### WORK ITEM
Please repeat each line of the data exactly, with nothing left out.

Extracted records
+ + + + +

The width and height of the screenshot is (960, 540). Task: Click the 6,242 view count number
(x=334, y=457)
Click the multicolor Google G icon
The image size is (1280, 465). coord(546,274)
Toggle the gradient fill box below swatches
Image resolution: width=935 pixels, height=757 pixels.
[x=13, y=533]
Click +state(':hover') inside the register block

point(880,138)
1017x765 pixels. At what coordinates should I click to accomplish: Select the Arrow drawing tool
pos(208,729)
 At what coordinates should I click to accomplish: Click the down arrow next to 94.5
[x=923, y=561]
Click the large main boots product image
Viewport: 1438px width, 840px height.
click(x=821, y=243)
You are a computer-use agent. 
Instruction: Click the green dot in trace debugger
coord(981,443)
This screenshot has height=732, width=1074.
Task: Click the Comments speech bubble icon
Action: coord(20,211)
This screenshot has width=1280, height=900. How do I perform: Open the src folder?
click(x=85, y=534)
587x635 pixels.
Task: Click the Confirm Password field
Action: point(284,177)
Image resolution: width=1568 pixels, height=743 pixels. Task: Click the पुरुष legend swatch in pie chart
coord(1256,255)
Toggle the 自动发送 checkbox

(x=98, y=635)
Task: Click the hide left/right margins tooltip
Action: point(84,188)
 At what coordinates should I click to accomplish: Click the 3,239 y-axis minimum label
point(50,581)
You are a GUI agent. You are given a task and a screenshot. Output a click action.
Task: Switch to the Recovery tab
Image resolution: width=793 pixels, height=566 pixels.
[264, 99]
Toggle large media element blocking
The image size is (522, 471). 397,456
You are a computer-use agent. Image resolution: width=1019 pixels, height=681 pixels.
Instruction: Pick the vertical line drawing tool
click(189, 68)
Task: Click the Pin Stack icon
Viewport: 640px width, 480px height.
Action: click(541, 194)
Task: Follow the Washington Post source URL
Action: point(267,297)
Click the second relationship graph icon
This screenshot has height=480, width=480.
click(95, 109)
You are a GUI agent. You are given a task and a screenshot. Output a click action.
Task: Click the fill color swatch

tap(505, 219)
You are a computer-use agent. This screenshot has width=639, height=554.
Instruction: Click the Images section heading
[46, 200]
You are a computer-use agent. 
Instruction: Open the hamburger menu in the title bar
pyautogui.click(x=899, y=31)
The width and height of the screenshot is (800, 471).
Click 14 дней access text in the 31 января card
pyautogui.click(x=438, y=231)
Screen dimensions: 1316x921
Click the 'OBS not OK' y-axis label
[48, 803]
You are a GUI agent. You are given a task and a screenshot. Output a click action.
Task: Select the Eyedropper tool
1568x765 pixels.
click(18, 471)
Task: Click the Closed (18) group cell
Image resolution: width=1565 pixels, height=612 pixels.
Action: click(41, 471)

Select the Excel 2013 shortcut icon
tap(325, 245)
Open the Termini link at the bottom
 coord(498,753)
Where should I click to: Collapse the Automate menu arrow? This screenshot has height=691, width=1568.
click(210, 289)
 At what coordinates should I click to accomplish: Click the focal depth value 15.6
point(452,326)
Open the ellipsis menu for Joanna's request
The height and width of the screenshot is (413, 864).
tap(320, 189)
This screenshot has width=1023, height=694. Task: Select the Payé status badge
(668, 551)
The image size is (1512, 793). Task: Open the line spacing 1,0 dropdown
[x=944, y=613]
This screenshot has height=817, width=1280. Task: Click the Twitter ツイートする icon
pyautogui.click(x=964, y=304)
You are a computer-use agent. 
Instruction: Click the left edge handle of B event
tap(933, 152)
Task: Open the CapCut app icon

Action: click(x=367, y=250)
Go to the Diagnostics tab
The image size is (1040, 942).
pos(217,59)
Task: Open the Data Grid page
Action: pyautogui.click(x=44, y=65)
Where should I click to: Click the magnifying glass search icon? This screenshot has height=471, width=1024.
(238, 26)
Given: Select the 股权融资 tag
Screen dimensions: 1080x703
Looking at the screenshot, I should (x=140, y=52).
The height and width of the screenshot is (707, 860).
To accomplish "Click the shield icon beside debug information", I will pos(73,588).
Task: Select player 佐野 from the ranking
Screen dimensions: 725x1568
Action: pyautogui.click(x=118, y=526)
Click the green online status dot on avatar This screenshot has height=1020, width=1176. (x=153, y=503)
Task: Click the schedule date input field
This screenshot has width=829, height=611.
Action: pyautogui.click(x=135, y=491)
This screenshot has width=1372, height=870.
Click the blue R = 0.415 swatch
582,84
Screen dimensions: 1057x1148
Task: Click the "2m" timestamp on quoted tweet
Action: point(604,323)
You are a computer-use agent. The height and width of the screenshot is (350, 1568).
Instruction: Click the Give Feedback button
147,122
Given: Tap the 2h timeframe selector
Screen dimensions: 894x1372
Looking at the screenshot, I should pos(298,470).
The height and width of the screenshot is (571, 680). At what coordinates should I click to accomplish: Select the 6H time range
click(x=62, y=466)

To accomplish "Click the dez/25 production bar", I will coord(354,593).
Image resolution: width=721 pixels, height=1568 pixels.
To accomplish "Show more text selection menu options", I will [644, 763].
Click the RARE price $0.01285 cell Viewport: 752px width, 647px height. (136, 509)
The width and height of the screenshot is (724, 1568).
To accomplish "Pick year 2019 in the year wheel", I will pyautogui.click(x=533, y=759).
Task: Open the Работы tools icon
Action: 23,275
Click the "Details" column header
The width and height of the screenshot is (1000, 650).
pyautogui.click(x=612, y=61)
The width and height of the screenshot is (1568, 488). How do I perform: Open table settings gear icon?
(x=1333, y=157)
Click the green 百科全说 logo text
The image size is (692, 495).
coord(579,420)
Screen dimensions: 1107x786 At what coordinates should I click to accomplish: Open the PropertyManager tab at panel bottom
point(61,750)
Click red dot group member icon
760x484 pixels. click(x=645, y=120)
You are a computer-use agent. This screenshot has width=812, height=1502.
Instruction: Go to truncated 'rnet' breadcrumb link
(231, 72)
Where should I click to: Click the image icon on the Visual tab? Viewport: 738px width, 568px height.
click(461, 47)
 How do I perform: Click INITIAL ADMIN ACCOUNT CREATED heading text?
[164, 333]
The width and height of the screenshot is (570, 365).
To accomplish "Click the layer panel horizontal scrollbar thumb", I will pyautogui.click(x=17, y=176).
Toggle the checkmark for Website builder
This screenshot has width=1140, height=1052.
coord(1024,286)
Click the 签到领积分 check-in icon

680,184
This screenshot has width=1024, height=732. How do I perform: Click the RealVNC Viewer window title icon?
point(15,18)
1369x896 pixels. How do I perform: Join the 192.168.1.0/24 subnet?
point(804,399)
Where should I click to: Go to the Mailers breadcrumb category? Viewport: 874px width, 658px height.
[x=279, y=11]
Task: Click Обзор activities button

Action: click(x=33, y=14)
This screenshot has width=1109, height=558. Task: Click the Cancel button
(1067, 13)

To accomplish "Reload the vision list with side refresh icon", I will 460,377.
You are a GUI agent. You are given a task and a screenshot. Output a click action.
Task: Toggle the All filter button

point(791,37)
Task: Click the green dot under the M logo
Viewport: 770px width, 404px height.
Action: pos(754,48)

+ + + + +

### ANSWER BELOW
The width and height of the screenshot is (960, 540). Task: Click the 6,242 view count number
(x=334, y=457)
Click the multicolor Google G icon
The image size is (1280, 465). coord(546,274)
Toggle the gradient fill box below swatches
Image resolution: width=935 pixels, height=757 pixels.
[x=13, y=533]
Click +state(':hover') inside the register block

point(880,138)
1017x765 pixels. At what coordinates should I click to accomplish: Select the Arrow drawing tool
pos(208,729)
 At what coordinates should I click to accomplish: Click the down arrow next to 94.5
[x=923, y=561]
Click the large main boots product image
Viewport: 1438px width, 840px height.
click(x=821, y=243)
You are a computer-use agent. 
Instruction: Click the green dot in trace debugger
coord(981,443)
This screenshot has height=732, width=1074.
Task: Click the Comments speech bubble icon
Action: coord(20,211)
This screenshot has width=1280, height=900. How do I perform: Open the src folder?
click(x=85, y=534)
587x635 pixels.
Task: Click the Confirm Password field
Action: point(284,177)
Image resolution: width=1568 pixels, height=743 pixels. Task: Click the पुरुष legend swatch in pie chart
coord(1256,255)
Toggle the 自动发送 checkbox

(x=98, y=635)
Task: Click the hide left/right margins tooltip
Action: point(84,188)
 At what coordinates should I click to accomplish: Click the 3,239 y-axis minimum label
point(50,581)
You are a GUI agent. You are given a task and a screenshot. Output a click action.
Task: Switch to the Recovery tab
Image resolution: width=793 pixels, height=566 pixels.
[264, 99]
Toggle large media element blocking
The image size is (522, 471). 397,456
You are a computer-use agent. Image resolution: width=1019 pixels, height=681 pixels.
Instruction: Pick the vertical line drawing tool
click(189, 68)
Task: Click the Pin Stack icon
Viewport: 640px width, 480px height.
Action: click(541, 194)
Task: Follow the Washington Post source URL
Action: point(267,297)
Click the second relationship graph icon
This screenshot has height=480, width=480.
click(95, 109)
You are a GUI agent. You are given a task and a screenshot. Output a click action.
Task: Click the fill color swatch

tap(505, 219)
You are a computer-use agent. This screenshot has width=639, height=554.
Instruction: Click the Images section heading
[46, 200]
You are a computer-use agent. 
Instruction: Open the hamburger menu in the title bar
pyautogui.click(x=899, y=31)
The width and height of the screenshot is (800, 471).
Click 14 дней access text in the 31 января card
pyautogui.click(x=438, y=231)
Screen dimensions: 1316x921
Click the 'OBS not OK' y-axis label
[48, 803]
You are a GUI agent. You are given a task and a screenshot. Output a click action.
Task: Select the Eyedropper tool
1568x765 pixels.
click(18, 471)
Task: Click the Closed (18) group cell
Image resolution: width=1565 pixels, height=612 pixels.
Action: click(41, 471)

Select the Excel 2013 shortcut icon
tap(325, 245)
Open the Termini link at the bottom
 coord(498,753)
Where should I click to: Collapse the Automate menu arrow? This screenshot has height=691, width=1568.
click(210, 289)
 At what coordinates should I click to accomplish: Click the focal depth value 15.6
point(452,326)
Open the ellipsis menu for Joanna's request
The height and width of the screenshot is (413, 864).
tap(320, 189)
This screenshot has width=1023, height=694. Task: Select the Payé status badge
(668, 551)
The image size is (1512, 793). Task: Open the line spacing 1,0 dropdown
[x=944, y=613]
This screenshot has height=817, width=1280. Task: Click the Twitter ツイートする icon
pyautogui.click(x=964, y=304)
You are a computer-use agent. 
Instruction: Click the left edge handle of B event
tap(933, 152)
Task: Open the CapCut app icon

Action: click(x=367, y=250)
Go to the Diagnostics tab
The image size is (1040, 942).
pos(217,59)
Task: Open the Data Grid page
Action: pyautogui.click(x=44, y=65)
Where should I click to: Click the magnifying glass search icon? This screenshot has height=471, width=1024.
(238, 26)
Given: Select the 股权融资 tag
Screen dimensions: 1080x703
Looking at the screenshot, I should (x=140, y=52).
The height and width of the screenshot is (707, 860).
To accomplish "Click the shield icon beside debug information", I will pos(73,588).
Task: Select player 佐野 from the ranking
Screen dimensions: 725x1568
Action: pyautogui.click(x=118, y=526)
Click the green online status dot on avatar This screenshot has height=1020, width=1176. (x=153, y=503)
Task: Click the schedule date input field
This screenshot has width=829, height=611.
Action: pyautogui.click(x=135, y=491)
This screenshot has width=1372, height=870.
Click the blue R = 0.415 swatch
582,84
Screen dimensions: 1057x1148
Task: Click the "2m" timestamp on quoted tweet
Action: point(604,323)
You are a computer-use agent. The height and width of the screenshot is (350, 1568).
Instruction: Click the Give Feedback button
147,122
Given: Tap the 2h timeframe selector
Screen dimensions: 894x1372
Looking at the screenshot, I should pos(298,470).
The height and width of the screenshot is (571, 680). At what coordinates should I click to accomplish: Select the 6H time range
click(x=62, y=466)

To accomplish "Click the dez/25 production bar", I will coord(354,593).
Image resolution: width=721 pixels, height=1568 pixels.
To accomplish "Show more text selection menu options", I will [644, 763].
Click the RARE price $0.01285 cell Viewport: 752px width, 647px height. (136, 509)
The width and height of the screenshot is (724, 1568).
To accomplish "Pick year 2019 in the year wheel", I will pyautogui.click(x=533, y=759).
Task: Open the Работы tools icon
Action: 23,275
Click the "Details" column header
The width and height of the screenshot is (1000, 650).
pyautogui.click(x=612, y=61)
The width and height of the screenshot is (1568, 488). How do I perform: Open table settings gear icon?
(x=1333, y=157)
Click the green 百科全说 logo text
The image size is (692, 495).
coord(579,420)
Screen dimensions: 1107x786 At what coordinates should I click to accomplish: Open the PropertyManager tab at panel bottom
point(61,750)
Click red dot group member icon
760x484 pixels. click(x=645, y=120)
You are a computer-use agent. This screenshot has width=812, height=1502.
Instruction: Go to truncated 'rnet' breadcrumb link
(231, 72)
Where should I click to: Click the image icon on the Visual tab? Viewport: 738px width, 568px height.
click(461, 47)
 How do I perform: Click INITIAL ADMIN ACCOUNT CREATED heading text?
[164, 333]
The width and height of the screenshot is (570, 365).
To accomplish "Click the layer panel horizontal scrollbar thumb", I will pyautogui.click(x=17, y=176).
Toggle the checkmark for Website builder
This screenshot has width=1140, height=1052.
coord(1024,286)
Click the 签到领积分 check-in icon

680,184
This screenshot has width=1024, height=732. How do I perform: Click the RealVNC Viewer window title icon?
point(15,18)
1369x896 pixels. How do I perform: Join the 192.168.1.0/24 subnet?
point(804,399)
Where should I click to: Go to the Mailers breadcrumb category? Viewport: 874px width, 658px height.
[x=279, y=11]
Task: Click Обзор activities button

Action: click(x=33, y=14)
This screenshot has width=1109, height=558. Task: Click the Cancel button
(1067, 13)

To accomplish "Reload the vision list with side refresh icon", I will 460,377.
You are a GUI agent. You are given a task and a screenshot. Output a click action.
Task: Toggle the All filter button

point(791,37)
Task: Click the green dot under the M logo
Viewport: 770px width, 404px height.
Action: pos(754,48)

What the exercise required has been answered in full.